Der FTSE 100 legte am Donnerstagmittag um 0,52 Prozent auf 10.744,40 Punkte zu, während zeitgleich der EuroStoxx 50 um 0,58 Prozent kletterte und der Schweizer SMI um 0,18 Prozent zulegte. Die Kaufbereitschaft blieb dabei insgesamt verhalten, angesichts weiter bestehender Risiken am Markt.

Zinsentscheid der Fed wirkt nach

Im Hintergrund wirkt die US-Zinserhöhung vom Vorabend nach, die am Markt differenziert aufgenommen wurde. Der einstimmige Entscheid der Notenbank signalisiert nach Einschätzung von Marktbeobachtern eine strikte, hawkische Linie und mindestens einen weiteren Zinsschritt bis Jahresende. Gleichzeitig werten Analysten den Schritt als Signal wiedergewonnener Glaubwürdigkeit der Fed in der Inflationsbekämpfung.

Für London kommt ein zweiter Faktor hinzu: der Ölpreis. Nachdem Lagerdaten in den USA einen unerwarteten Anstieg der Rohölvorräte gezeigt hatten und Berichte über zusätzliche saudische Lieferungen an asiatische Raffinerien die Runde machten, gab der Brent-Preis zuletzt deutlich nach. Das entlastet importabhängige Branchen und stützt die Konsumlaune, drückt aber zugleich auf die Kurse der im Index schwer gewichteten Energiekonzerne.

Bankwerte und Bauwerte im Blick

Vor diesem Hintergrund zeigte sich der britische Markt zuletzt zweigeteilt. Finanzwerte und Minenaktien profitierten von der insgesamt freundlichen Stimmung, während Energietitel wie BP und Shell unter dem Ölpreisrückgang litten.

Besonders auffällig war der Baukonzern Barratt Redrow, der nach deutlich gestiegenem Jahresgewinn kräftig zulegte — das Vorsteuerergebnis aus fortgeführten Geschäftsbereichen stieg auf 363,5 Millionen Pfund von zuvor 273,7 Millionen Pfund.

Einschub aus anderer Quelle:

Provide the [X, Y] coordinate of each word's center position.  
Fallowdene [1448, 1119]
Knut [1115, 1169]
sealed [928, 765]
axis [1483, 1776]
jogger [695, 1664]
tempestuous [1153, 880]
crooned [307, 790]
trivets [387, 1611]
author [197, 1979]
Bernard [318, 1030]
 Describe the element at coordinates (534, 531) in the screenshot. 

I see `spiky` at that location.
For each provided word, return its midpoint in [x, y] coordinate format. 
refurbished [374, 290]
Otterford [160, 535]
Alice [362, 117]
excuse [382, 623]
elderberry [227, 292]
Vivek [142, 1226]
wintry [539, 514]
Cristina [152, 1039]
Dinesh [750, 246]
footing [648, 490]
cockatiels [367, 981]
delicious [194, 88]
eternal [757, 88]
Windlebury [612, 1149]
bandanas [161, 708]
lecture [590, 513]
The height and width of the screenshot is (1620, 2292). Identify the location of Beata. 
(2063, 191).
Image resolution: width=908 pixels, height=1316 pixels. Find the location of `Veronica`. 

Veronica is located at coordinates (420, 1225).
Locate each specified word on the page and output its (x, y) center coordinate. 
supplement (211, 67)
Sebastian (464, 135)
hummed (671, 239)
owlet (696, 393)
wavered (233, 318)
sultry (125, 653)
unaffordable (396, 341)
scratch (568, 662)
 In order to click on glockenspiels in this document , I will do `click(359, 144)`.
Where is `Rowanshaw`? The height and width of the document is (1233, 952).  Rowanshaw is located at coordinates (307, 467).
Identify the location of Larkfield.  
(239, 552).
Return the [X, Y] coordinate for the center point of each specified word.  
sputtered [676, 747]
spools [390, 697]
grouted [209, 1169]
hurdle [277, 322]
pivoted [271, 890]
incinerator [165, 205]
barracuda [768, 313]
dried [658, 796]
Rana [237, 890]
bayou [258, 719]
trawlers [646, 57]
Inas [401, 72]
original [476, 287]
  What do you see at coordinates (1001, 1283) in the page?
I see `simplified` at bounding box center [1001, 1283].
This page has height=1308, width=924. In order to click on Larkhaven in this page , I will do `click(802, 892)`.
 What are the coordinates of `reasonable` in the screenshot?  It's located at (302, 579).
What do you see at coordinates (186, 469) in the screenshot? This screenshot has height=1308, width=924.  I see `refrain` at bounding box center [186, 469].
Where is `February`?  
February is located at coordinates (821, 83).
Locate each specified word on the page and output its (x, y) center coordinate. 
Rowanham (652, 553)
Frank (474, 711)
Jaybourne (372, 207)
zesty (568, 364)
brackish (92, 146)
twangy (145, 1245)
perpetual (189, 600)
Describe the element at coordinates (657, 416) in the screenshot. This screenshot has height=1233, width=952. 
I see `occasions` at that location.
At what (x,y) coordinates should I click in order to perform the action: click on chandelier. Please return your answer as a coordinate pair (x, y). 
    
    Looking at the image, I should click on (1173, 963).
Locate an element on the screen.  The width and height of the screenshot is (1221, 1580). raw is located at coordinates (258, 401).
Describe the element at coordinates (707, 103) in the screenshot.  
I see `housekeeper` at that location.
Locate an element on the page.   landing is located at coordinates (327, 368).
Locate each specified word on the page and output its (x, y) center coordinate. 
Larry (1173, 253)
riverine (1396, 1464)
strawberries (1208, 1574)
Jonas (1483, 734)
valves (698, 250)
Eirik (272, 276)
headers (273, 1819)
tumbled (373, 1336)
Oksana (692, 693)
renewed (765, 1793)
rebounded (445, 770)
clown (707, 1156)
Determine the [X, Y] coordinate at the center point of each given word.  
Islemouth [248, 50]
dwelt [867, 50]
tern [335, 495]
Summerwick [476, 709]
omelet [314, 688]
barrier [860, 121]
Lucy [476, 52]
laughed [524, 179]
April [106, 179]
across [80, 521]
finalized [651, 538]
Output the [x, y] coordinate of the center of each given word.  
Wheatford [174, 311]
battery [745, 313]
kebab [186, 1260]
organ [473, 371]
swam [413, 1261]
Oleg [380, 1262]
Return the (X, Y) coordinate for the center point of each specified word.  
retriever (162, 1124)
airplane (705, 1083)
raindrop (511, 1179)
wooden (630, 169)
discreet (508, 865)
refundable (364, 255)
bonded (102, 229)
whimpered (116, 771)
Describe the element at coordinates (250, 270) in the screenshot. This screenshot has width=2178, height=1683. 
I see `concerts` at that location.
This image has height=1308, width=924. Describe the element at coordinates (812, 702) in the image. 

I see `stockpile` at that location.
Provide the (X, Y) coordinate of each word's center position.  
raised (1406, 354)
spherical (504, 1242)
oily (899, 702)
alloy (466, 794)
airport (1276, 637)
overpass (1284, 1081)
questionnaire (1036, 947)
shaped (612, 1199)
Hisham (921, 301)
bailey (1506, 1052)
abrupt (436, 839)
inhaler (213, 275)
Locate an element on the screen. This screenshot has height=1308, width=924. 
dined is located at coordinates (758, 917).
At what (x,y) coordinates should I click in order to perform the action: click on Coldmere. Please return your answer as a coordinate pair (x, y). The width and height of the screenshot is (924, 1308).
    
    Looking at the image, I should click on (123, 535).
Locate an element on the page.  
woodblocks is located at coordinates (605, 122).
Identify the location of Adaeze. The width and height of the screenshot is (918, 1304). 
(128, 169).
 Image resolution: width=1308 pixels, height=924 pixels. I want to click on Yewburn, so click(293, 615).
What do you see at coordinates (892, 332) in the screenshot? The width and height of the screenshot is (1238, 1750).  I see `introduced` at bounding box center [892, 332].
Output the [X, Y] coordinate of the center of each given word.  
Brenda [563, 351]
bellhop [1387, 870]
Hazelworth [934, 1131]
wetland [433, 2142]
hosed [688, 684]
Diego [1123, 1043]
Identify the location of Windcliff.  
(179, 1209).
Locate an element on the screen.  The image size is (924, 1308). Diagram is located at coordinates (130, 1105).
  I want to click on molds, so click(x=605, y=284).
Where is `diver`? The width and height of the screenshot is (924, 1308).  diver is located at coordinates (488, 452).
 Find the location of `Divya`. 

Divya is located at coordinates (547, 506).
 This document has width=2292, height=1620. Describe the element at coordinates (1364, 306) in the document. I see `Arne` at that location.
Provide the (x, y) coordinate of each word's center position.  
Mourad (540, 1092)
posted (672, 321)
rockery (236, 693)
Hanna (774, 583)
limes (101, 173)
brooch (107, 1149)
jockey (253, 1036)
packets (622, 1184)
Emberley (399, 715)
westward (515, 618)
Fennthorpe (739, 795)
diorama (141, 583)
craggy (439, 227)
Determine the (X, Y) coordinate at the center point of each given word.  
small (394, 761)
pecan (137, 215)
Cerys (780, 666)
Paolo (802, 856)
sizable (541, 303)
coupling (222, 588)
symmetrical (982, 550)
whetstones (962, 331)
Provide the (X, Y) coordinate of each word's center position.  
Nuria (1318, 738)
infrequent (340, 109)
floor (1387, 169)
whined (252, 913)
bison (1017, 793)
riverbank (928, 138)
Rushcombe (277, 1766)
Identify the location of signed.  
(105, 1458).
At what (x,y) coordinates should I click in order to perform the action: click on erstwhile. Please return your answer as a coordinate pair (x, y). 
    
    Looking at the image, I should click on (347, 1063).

Parallel dazu bleibt die britische Inflation ein Belastungsfaktor für die Bank of England. Die Verbraucherpreise zogen im August auf ein Fünf-Monats-Hoch von 3,1 Prozent an, getrieben vor allem von höheren Kraftstoffpreisen. Die Kerninflation blieb mit 2,6 Prozent unverändert — ein Hinweis darauf, dass der Preisdruck vor allem von Energiekosten ausgeht, nicht von einer breiten Verteuerung.

Für den weiteren Handelsverlauf dürfte entscheidend bleiben, wie sich der Ölpreis in den kommenden Tagen entwickelt. Fällt er weiter, dürfte das die Stimmung an den europäischen Börsen weiter stützen, auch wenn die schwer gewichteten britischen Energiewerte dabei zu den Verlierern zählen.